** Opening Document extract block **

Synthetic cancer registry
Challenge
A cancer registry is one of the comprehensive disease-specific sources and fundamental for conducting oncological research. While it is possible to request data from a cancer registry, this often requires that the requestor has certain qualifications, as well as in-depth knowledge about the data available to be able to submit their data request. This significantly limits the number of people who would be able to access cancer registry data for research purposes.
Solution
Synthetic data mimics the structure and statistical patterns of an original dataset. In contrast to traditional anonymisation techniques, none of the records in a synthetic dataset are linkable to real individuals. This makes it safer to share this data with others, especially when the data has been generated using strict mathematical privacy definitions such as differential privacy.
We generated and released one of the first high-dimensional synthetic medical datasets for public access. This gives more people the opportunity to experiment with record-level cancer data and contribute to oncological research.
Results
Synthetic breast cancer registry:
Developed differentially private algorithms for synthetic data generation
Performed a comprehensive quality evaluation to compare synthetic datasets and determine which one was able to provide the required utility under strict privacy guarantees.
Written a Data Protection Impact Assessment (DPIA) to document safeguards that deal with potential privacy risks,
Released the data publicly, communicated its purpose, and assisted users.
Further research:
Generated synthetic data based on cancer registry data to act as a external control arm in scarce single-arm clinical trials.

** Closing Document extract block **
** Opening Stored data block **

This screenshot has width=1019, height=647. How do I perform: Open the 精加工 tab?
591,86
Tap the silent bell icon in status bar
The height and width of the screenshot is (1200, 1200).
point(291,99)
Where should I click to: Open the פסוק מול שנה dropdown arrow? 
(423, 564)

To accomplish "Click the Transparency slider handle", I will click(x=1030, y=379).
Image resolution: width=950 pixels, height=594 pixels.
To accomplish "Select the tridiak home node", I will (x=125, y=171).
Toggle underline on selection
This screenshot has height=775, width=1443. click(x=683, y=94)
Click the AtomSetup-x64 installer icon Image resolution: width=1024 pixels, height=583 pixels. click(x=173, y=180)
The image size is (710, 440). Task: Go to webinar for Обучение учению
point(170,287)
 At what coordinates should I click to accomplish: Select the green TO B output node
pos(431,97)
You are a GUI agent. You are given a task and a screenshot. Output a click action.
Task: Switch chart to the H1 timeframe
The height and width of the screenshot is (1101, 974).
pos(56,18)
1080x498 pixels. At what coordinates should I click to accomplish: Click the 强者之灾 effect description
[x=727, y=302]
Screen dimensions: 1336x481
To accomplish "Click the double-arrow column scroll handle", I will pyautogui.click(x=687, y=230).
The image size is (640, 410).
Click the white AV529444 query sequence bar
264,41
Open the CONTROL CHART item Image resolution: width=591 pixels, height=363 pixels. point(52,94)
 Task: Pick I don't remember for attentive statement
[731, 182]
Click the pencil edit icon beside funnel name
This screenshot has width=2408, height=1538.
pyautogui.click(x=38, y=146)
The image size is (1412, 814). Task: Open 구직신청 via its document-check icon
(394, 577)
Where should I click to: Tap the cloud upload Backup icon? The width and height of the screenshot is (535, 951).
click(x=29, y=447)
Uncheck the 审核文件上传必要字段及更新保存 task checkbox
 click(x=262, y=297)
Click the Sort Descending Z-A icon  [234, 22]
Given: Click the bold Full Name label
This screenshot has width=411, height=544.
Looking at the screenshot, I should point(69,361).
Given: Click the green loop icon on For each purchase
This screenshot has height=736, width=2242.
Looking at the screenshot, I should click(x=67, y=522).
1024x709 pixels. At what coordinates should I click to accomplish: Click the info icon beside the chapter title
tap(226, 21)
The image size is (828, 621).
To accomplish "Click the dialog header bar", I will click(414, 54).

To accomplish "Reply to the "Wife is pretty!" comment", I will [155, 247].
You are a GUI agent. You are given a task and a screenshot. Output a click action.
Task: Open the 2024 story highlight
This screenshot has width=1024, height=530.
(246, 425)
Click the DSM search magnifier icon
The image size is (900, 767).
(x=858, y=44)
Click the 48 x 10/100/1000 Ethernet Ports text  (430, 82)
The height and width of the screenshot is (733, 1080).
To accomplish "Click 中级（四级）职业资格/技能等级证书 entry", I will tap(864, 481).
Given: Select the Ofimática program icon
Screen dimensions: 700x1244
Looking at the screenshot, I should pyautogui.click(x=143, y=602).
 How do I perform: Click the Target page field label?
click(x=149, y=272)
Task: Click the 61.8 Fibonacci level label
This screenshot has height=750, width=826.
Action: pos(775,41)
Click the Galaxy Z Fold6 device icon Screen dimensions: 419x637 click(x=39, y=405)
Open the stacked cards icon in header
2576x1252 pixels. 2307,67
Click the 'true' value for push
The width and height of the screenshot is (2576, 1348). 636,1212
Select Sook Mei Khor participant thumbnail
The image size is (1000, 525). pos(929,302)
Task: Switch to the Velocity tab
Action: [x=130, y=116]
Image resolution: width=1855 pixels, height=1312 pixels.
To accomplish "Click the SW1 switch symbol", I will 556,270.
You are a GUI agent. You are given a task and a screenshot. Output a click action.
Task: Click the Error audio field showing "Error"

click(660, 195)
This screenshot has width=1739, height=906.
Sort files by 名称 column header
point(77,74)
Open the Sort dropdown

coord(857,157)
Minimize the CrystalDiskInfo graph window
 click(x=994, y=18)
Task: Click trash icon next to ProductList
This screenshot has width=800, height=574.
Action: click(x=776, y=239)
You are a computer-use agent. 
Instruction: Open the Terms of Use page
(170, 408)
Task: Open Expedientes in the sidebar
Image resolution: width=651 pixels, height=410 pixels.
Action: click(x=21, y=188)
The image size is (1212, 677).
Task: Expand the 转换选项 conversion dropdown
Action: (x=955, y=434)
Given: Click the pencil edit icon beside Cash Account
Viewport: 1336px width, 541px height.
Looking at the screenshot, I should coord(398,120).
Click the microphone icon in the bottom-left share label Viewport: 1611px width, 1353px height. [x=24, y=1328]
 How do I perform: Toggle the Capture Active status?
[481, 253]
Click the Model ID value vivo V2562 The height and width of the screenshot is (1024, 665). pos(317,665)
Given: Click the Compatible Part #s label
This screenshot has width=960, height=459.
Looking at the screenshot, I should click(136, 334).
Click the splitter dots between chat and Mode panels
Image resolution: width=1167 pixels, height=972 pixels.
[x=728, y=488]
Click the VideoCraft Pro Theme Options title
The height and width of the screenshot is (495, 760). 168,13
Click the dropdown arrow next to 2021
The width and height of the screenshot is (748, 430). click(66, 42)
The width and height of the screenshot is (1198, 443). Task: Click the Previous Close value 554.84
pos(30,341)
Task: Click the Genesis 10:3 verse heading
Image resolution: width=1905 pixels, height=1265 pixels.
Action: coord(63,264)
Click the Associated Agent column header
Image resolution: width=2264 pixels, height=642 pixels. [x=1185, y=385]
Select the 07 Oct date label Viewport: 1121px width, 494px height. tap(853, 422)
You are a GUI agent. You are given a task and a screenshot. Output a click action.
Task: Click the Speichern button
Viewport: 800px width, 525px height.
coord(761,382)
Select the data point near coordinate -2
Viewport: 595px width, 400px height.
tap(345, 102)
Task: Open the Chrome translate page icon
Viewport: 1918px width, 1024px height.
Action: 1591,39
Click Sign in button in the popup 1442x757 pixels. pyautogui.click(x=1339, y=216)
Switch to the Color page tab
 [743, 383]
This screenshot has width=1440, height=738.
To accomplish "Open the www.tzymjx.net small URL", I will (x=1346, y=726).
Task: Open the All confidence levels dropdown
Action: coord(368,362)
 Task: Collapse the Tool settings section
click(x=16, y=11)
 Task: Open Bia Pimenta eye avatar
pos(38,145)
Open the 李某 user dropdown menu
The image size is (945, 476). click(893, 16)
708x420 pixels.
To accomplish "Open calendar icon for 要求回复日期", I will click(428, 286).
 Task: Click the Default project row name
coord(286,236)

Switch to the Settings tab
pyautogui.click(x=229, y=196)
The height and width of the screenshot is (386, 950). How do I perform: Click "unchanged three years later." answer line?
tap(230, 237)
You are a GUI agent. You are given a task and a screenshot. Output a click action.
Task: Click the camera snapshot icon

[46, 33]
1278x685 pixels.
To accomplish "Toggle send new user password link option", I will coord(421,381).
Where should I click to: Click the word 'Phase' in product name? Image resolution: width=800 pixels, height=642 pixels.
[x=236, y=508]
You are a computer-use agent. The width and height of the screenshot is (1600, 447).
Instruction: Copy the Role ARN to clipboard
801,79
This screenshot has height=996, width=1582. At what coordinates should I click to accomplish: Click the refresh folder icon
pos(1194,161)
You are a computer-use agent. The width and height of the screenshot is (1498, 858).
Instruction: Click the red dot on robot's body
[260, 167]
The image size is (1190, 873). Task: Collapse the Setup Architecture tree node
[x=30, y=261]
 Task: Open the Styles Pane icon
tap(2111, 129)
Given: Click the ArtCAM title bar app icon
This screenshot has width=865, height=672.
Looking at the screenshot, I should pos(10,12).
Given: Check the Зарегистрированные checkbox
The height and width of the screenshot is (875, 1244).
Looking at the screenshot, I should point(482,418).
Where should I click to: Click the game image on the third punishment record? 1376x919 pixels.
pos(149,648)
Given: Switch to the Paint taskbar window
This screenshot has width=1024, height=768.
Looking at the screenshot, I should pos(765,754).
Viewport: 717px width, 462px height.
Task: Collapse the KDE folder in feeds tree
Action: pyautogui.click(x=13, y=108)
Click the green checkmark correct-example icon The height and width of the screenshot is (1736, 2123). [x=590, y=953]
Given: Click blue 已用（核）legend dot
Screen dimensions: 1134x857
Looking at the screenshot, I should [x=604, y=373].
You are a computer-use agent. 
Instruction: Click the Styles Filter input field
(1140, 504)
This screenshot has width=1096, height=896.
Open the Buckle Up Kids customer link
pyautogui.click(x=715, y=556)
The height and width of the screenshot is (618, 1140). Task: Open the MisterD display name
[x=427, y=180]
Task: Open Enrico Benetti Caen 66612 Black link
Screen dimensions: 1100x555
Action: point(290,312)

** Closing Stored data block **

Your instructions |
Answer these questions using the synthetic cancer registry text above.
(a) Besides certain qualifications, what does requesting data from a cancer registry often require of the requestor?
(b) Which strict mathematical privacy definition is given as an example?
(c) What document was written to record safeguards against potential privacy risks?

Exercise solution |
(a) In-depth knowledge about the data available.
(b) Differential privacy.
(c) A Data Protection Impact Assessment (DPIA).